The proposal came from the Workgroup on the Role and Status of Christian
Educators.
"[Our] differences demonstrate that we are not ready to make this move
ahead," commented one commissioner. A related overture, 00-57, from the
Presbytery of Chicago, calling for the creation of a separate ordained
office of church educator, was disapproved by the committee.
The workgroup, which had been formed to conduct extensive study pertaining
to the role of Christian educators, had at one point considered but
ultimately rejected the ordination option outlined in 00-57.
Missing for some commissioners was an adequate Biblical and Reformed
theological rationale for the ordination of educators.
The committee defeated an earlier motion to refer only portions of the
report to the GAC, with consideration given to that rationale as well as to
the orders of ministry, the outline of fair labor practices and the role of
volunteer and part-time educators who do not desire certification.
Several church educators testified during the committee open hearings.

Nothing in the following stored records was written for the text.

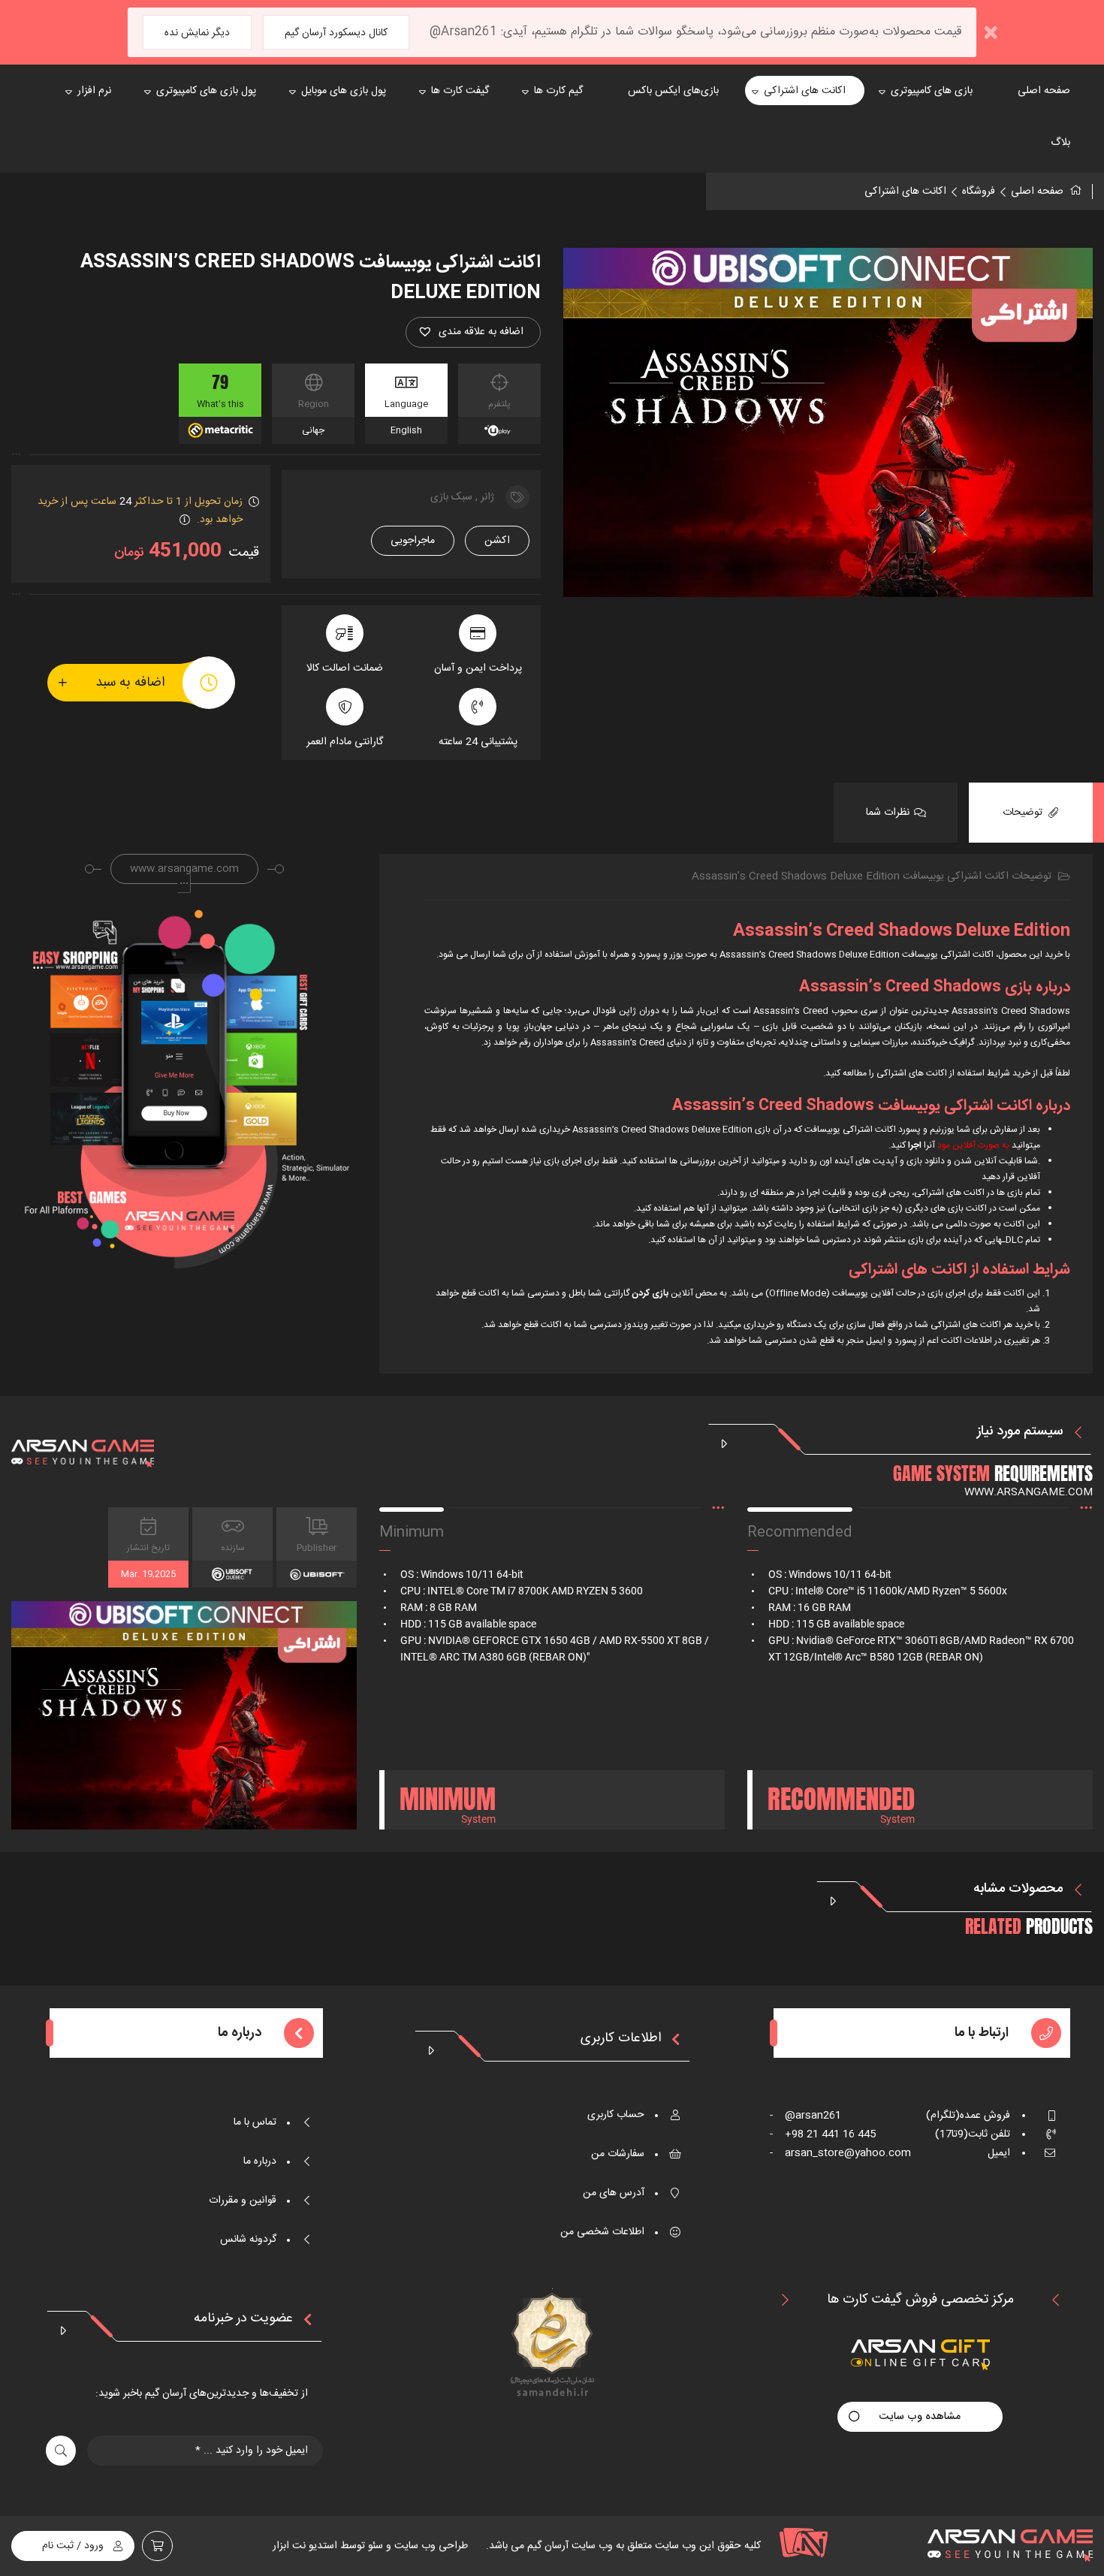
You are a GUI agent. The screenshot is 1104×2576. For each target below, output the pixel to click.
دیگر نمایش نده (197, 33)
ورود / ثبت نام (73, 2546)
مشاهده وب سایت (920, 2417)
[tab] (1031, 813)
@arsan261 (805, 2116)
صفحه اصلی (1037, 191)
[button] (473, 332)
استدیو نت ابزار (305, 2546)
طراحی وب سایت (429, 2546)
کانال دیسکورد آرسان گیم (336, 33)
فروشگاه (978, 191)
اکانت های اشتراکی (905, 191)
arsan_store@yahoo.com (840, 2153)
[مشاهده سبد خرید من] (157, 2546)
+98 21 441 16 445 (823, 2134)
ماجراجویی (413, 541)
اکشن (497, 541)
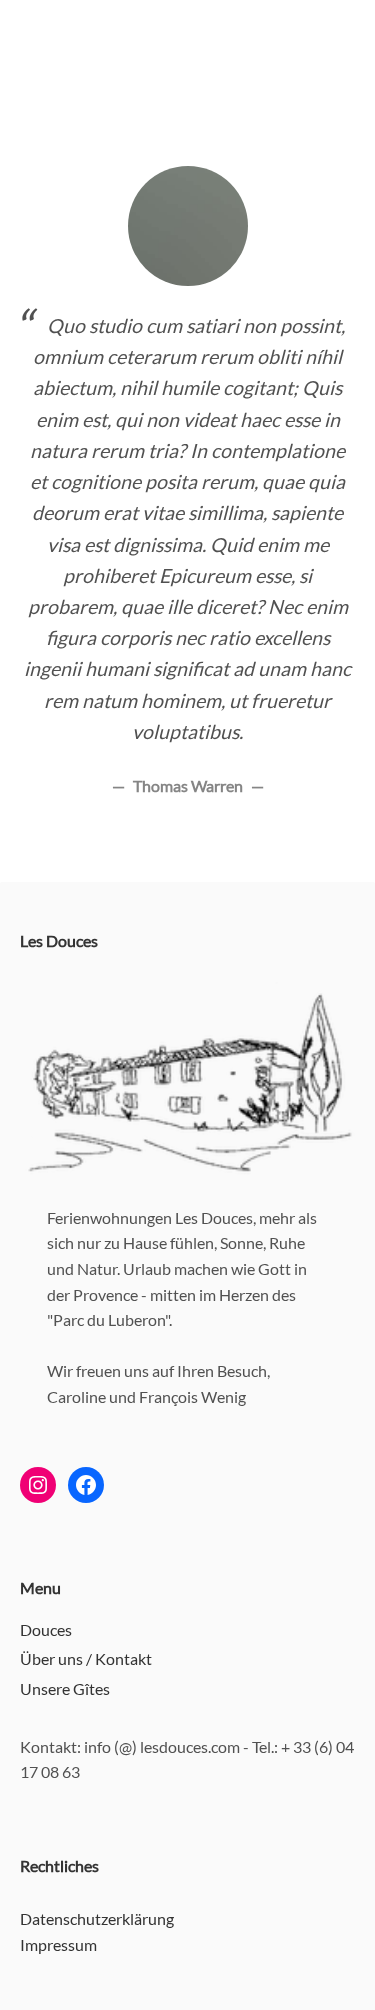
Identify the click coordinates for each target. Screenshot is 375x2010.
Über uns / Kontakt (86, 1658)
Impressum (58, 1944)
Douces (46, 1629)
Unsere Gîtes (65, 1688)
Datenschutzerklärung (97, 1918)
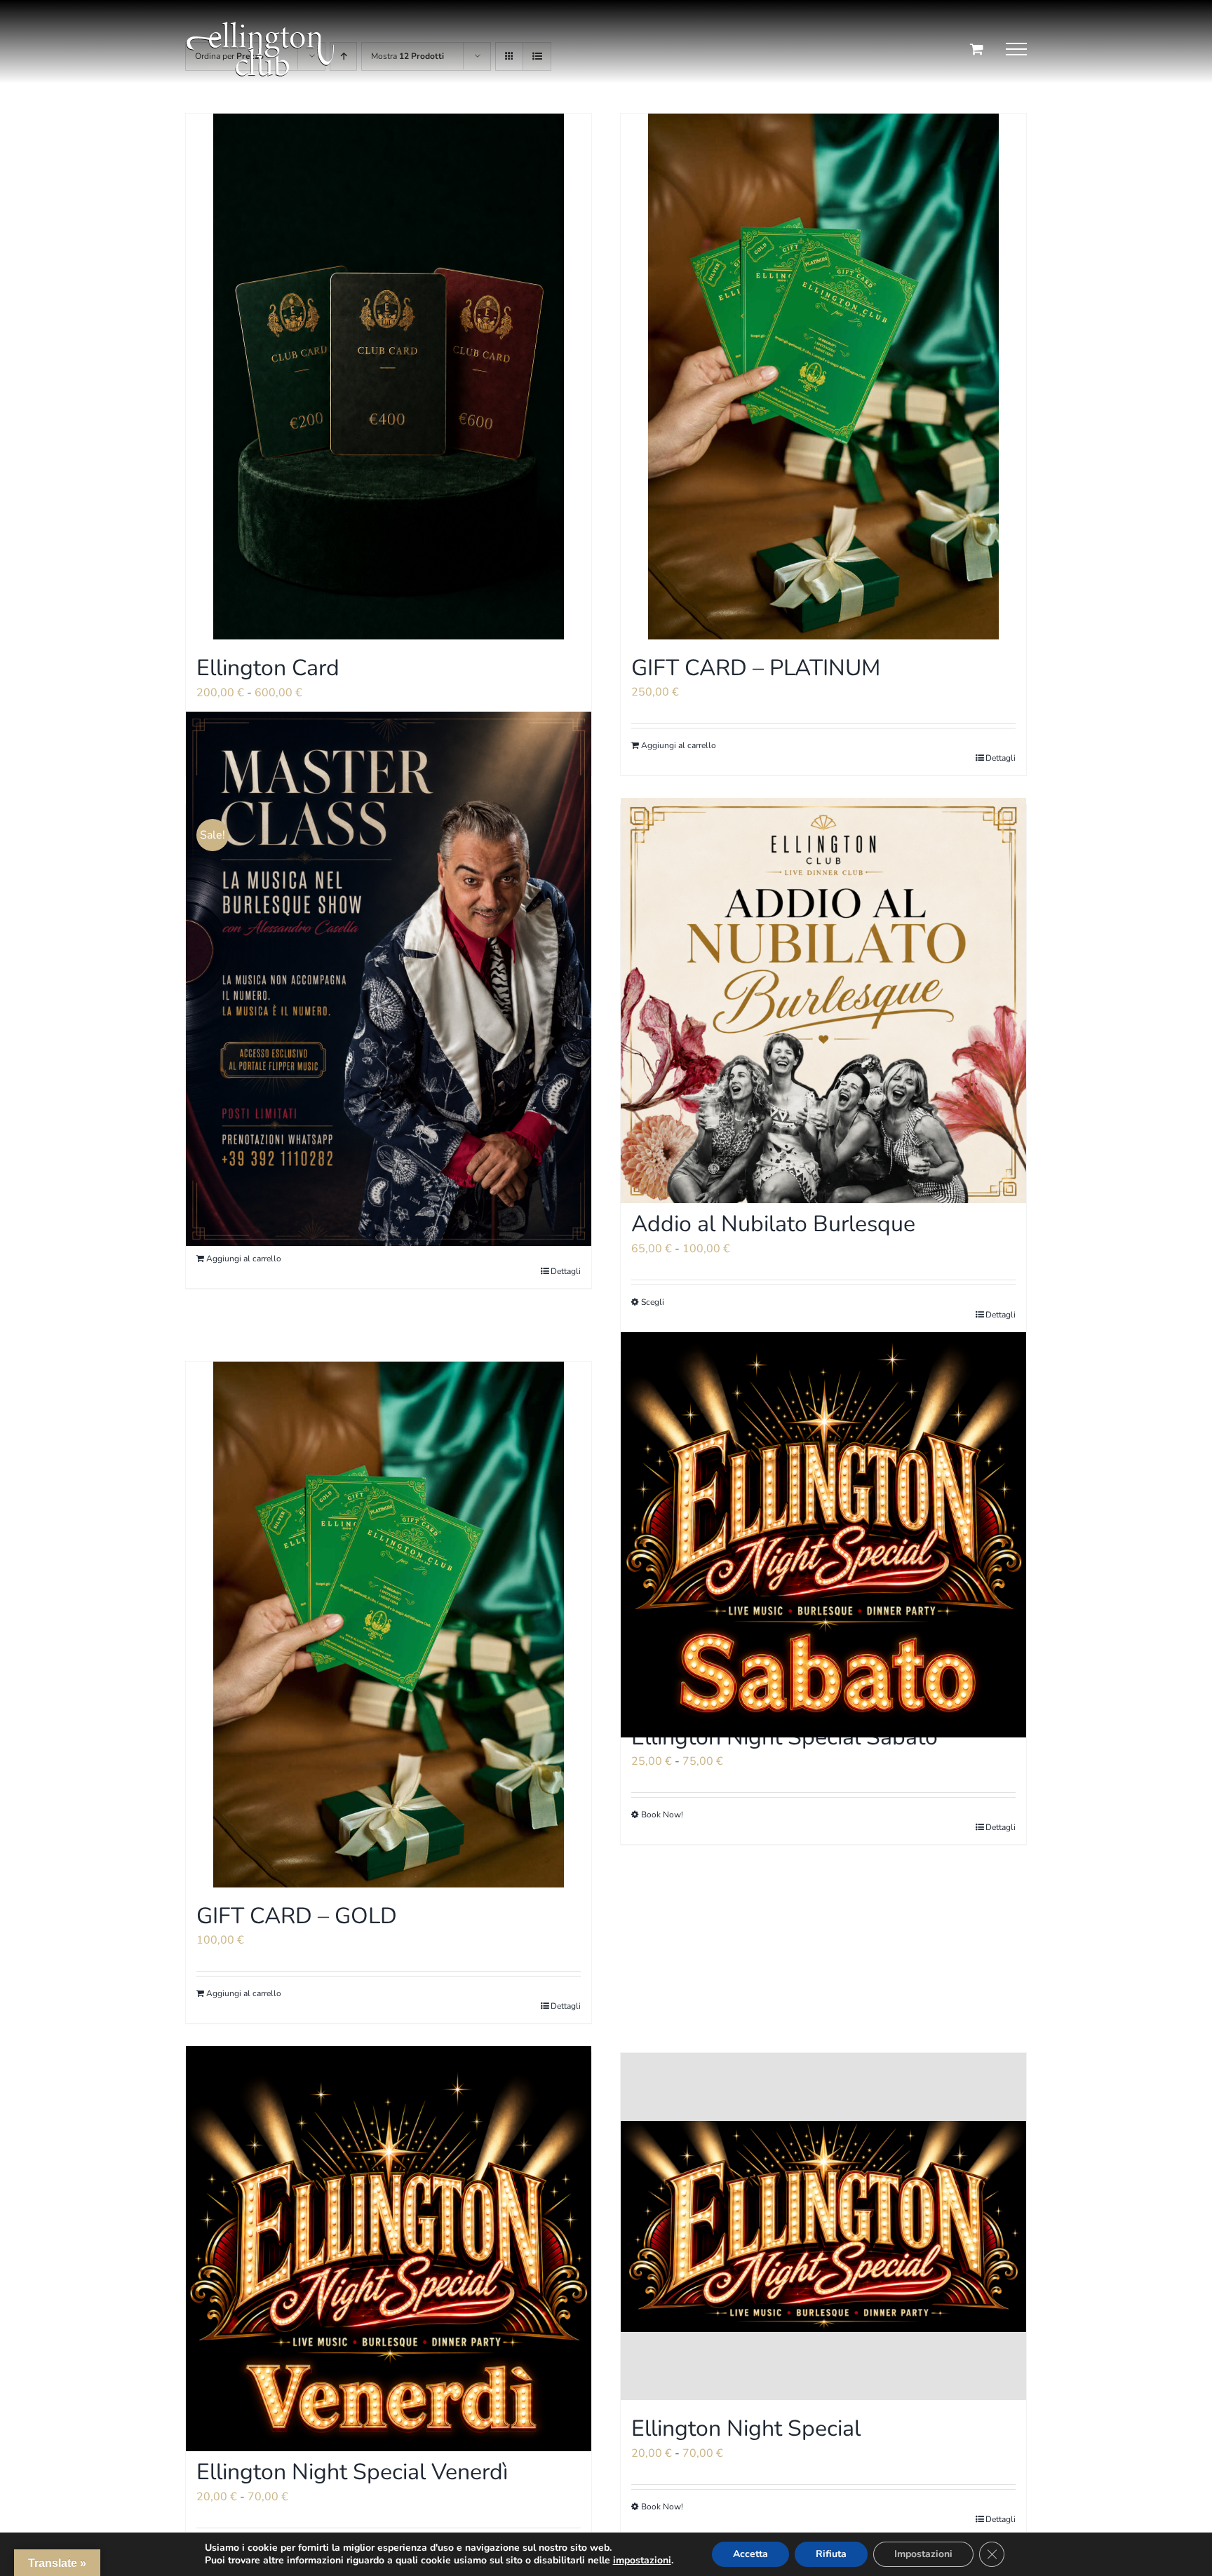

Judy Grantham, from West Jersey Presbytery, spoke of an opportunity she had
once enjoyed as church educator to join a support group for women in
ministry. After introducing herself at the first meeting, without an
ordination date, Grantham was convinced that future invitations got "lost in
the mail." "What is it that is missing," asked Grantham, "that would make
me a real minister in this priesthood of all believers. Only an ordination
date?"
The committee appeared moved by, yet ultimately unable act on, the
presentations from Grantham, immediate past General Assembly moderator Freda
Gardner, Auburn Theological Seminary president Barbara Wheeler and others.
Gardner, who has spent 43 years as a church educator, said she had opposed a
similar proposal in the mid-1980s. Now that the issue of ordination has
been extensively studied, she said, "it is imperative that educators be
treated fairly in ways commensurate with their ministry in shaping the
present and the future of the church."
In shedding light on the basic issue of ordination, Joe Small, coordinator
of the Office of Theology and Worship for the Presbyterian Church (U.S.A.),
reminded commissioners that "in baptism, we are all ordained to ministry."
In upholding the three historic ordered ministries of the church, Small
maintained that "ordered ministries must never be issues of status or
power."
Commissioner Robin Roberts, of Mississippi Presbytery, said he was opposed
conceptually to the ordination of church educators. "We do not yet have a
theological or practical basis for doing this," he said, insisting that
there must be other and better ways to validate church educators without
ordaining them. "If this is a payment issue, let's pay better."